Comments and Reviews
Following the release of the Official Music Video "The STRANGE ANIMAL From the North" September 2, 2022
eclipsed ROCK MAGAZIN
December 2022/January 2023
The strange animal from the north of the title comes from a science fiction novel by the Swedish writer Lars Gustafsson and is the basis for a long suite divided into 4 movements which, however, do not correspond perfectly to the 4 tracks of the album because a third movement is in fact missing, so that the third track of the disc corresponds to the fourth movement and so on.

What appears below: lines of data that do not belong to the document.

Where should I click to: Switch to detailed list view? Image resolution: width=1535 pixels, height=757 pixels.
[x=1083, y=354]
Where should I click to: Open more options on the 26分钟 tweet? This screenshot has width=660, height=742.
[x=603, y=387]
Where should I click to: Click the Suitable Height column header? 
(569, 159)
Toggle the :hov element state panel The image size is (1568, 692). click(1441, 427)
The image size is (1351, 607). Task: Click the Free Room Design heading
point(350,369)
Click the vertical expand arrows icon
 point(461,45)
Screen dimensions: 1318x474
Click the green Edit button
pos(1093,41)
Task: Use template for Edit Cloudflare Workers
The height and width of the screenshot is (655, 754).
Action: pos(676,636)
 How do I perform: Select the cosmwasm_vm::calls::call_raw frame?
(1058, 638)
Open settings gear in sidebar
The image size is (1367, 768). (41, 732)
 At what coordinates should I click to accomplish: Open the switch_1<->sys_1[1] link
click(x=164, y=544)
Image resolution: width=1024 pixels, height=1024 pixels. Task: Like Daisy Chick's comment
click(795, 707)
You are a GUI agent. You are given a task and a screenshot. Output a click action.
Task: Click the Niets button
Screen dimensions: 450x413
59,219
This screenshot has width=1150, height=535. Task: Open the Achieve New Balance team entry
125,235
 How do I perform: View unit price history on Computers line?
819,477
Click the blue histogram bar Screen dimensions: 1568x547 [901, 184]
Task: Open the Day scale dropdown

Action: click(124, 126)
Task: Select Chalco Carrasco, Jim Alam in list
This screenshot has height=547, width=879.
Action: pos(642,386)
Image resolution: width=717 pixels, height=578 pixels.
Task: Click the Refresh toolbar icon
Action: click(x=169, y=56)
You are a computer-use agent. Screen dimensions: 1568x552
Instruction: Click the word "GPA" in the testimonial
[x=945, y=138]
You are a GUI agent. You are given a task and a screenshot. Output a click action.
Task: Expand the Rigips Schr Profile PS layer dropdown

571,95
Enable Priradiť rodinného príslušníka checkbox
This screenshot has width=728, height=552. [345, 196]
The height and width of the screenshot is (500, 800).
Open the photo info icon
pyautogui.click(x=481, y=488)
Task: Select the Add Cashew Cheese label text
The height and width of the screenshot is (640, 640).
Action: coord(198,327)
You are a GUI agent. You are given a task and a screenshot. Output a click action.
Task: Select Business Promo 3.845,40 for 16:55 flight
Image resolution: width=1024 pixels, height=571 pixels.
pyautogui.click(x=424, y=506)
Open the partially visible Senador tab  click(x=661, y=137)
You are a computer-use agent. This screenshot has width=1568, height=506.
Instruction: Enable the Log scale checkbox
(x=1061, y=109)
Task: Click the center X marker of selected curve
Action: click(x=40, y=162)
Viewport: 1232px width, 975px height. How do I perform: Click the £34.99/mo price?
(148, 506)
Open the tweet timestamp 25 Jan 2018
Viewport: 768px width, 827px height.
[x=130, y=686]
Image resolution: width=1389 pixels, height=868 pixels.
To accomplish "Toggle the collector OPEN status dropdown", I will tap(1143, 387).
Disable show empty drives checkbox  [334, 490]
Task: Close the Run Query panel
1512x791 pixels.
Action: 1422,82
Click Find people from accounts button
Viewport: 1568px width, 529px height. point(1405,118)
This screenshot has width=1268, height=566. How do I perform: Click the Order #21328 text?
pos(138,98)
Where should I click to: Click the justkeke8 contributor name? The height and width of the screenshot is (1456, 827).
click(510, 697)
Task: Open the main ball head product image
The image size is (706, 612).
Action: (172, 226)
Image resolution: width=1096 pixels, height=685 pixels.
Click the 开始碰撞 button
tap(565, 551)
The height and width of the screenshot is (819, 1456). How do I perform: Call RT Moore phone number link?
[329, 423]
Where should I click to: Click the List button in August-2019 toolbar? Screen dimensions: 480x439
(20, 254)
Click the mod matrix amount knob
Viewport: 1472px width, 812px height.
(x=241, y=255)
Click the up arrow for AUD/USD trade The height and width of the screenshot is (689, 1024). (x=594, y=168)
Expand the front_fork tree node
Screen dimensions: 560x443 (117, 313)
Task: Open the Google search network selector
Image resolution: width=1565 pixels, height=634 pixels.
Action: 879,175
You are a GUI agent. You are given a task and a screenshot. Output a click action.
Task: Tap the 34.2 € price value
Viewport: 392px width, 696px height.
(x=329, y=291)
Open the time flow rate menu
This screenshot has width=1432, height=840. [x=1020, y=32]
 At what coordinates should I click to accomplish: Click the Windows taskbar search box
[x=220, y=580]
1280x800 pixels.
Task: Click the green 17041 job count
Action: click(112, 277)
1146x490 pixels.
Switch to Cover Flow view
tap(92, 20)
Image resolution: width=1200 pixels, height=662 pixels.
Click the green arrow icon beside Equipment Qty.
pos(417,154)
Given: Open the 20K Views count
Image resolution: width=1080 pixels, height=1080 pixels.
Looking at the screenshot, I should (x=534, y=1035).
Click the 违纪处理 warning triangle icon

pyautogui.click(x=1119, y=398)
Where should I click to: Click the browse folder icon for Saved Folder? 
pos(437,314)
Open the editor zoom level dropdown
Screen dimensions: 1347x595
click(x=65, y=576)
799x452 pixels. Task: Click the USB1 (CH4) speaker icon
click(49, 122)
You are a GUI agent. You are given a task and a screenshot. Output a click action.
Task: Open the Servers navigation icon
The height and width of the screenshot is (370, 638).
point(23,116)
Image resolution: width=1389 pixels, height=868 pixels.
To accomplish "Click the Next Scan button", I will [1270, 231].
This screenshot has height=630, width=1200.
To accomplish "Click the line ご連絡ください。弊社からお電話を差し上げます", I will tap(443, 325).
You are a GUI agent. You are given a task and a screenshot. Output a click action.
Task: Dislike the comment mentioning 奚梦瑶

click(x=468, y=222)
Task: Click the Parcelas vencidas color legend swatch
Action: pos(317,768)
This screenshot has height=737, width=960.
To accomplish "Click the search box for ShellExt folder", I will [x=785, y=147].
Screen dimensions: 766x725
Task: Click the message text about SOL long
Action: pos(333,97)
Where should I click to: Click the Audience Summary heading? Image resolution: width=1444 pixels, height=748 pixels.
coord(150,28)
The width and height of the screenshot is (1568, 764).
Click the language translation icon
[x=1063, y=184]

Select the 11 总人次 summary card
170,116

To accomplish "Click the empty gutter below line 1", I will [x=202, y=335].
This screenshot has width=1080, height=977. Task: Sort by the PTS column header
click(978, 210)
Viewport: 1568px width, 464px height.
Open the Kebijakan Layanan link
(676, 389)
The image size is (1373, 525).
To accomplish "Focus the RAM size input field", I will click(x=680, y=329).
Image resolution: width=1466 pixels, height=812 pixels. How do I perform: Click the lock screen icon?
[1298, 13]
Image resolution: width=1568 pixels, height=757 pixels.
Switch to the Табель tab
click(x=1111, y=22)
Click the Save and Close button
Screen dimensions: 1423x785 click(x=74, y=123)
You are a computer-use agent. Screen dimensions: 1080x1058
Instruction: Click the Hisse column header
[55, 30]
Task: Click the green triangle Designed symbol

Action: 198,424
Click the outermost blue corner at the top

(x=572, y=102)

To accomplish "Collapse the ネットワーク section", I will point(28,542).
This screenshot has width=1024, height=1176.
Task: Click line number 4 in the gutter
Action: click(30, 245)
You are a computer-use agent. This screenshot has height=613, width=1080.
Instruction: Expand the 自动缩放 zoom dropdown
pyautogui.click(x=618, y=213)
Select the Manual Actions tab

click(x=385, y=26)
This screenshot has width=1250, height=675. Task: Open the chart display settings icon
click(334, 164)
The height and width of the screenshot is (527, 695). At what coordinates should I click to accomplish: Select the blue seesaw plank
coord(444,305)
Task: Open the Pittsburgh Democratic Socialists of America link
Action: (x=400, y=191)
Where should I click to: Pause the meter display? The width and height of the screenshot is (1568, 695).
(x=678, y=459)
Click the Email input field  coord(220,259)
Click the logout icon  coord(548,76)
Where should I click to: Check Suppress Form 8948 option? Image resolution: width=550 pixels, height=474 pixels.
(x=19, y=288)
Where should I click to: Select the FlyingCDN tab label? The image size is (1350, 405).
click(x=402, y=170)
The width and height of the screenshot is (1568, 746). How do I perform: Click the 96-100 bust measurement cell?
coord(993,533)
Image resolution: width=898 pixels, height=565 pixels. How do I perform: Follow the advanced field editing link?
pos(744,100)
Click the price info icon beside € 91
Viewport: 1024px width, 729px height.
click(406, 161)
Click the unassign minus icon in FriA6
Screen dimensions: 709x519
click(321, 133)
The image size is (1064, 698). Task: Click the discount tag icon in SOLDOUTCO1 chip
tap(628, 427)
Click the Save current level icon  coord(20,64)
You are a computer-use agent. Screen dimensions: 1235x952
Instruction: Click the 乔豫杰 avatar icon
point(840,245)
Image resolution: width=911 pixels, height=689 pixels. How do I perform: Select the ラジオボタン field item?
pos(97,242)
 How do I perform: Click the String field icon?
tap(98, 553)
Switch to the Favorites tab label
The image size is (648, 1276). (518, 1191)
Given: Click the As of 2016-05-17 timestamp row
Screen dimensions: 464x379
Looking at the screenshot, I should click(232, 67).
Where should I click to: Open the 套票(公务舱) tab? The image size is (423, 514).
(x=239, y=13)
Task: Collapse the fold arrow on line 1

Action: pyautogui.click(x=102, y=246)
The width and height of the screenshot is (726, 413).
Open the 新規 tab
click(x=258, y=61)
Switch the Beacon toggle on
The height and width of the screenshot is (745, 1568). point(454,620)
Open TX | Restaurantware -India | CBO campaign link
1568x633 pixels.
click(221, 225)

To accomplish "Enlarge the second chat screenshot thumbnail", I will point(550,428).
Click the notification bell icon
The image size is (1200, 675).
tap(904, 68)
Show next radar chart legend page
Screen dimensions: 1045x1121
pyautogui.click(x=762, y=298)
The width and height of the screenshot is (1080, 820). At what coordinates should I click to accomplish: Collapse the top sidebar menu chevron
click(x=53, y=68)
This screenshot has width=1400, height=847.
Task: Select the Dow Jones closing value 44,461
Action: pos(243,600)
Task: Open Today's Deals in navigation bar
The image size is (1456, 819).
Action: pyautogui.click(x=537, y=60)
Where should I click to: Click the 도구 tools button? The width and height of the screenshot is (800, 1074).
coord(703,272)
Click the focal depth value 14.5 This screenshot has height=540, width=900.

Already formally the work claims a clear symphonic inspiration. There is no singing and it is up to the instruments, keyboards in primis, to keep the narrative thread. Already from the first notes I was there for a few minutes wondering if it was something fished out of the past: the keyboard registers and the dusty and not very polished sounds, the slightly rustic production work take us back to what were the years of my youth of the band. I confess that the very first impressions weren't very encouraging for me, above all for the impact of my ears against a decidedly dated sound and then for the display of certain typically New Prog clichés with flashy keyboards that triumphantly present themselves, the simple arpeggios of the guitar against a background poor in sounds, the regular and schematic tempo of the drums... In reality, by taking the right time to acclimatise, we gradually discover that this work is not to be despised at all. In fact, we notice a certain growth with the passing of the minutes which leads us to more elaborate solutions, while still maintaining the same dusty and highly calibrated sound timbres of the eighties.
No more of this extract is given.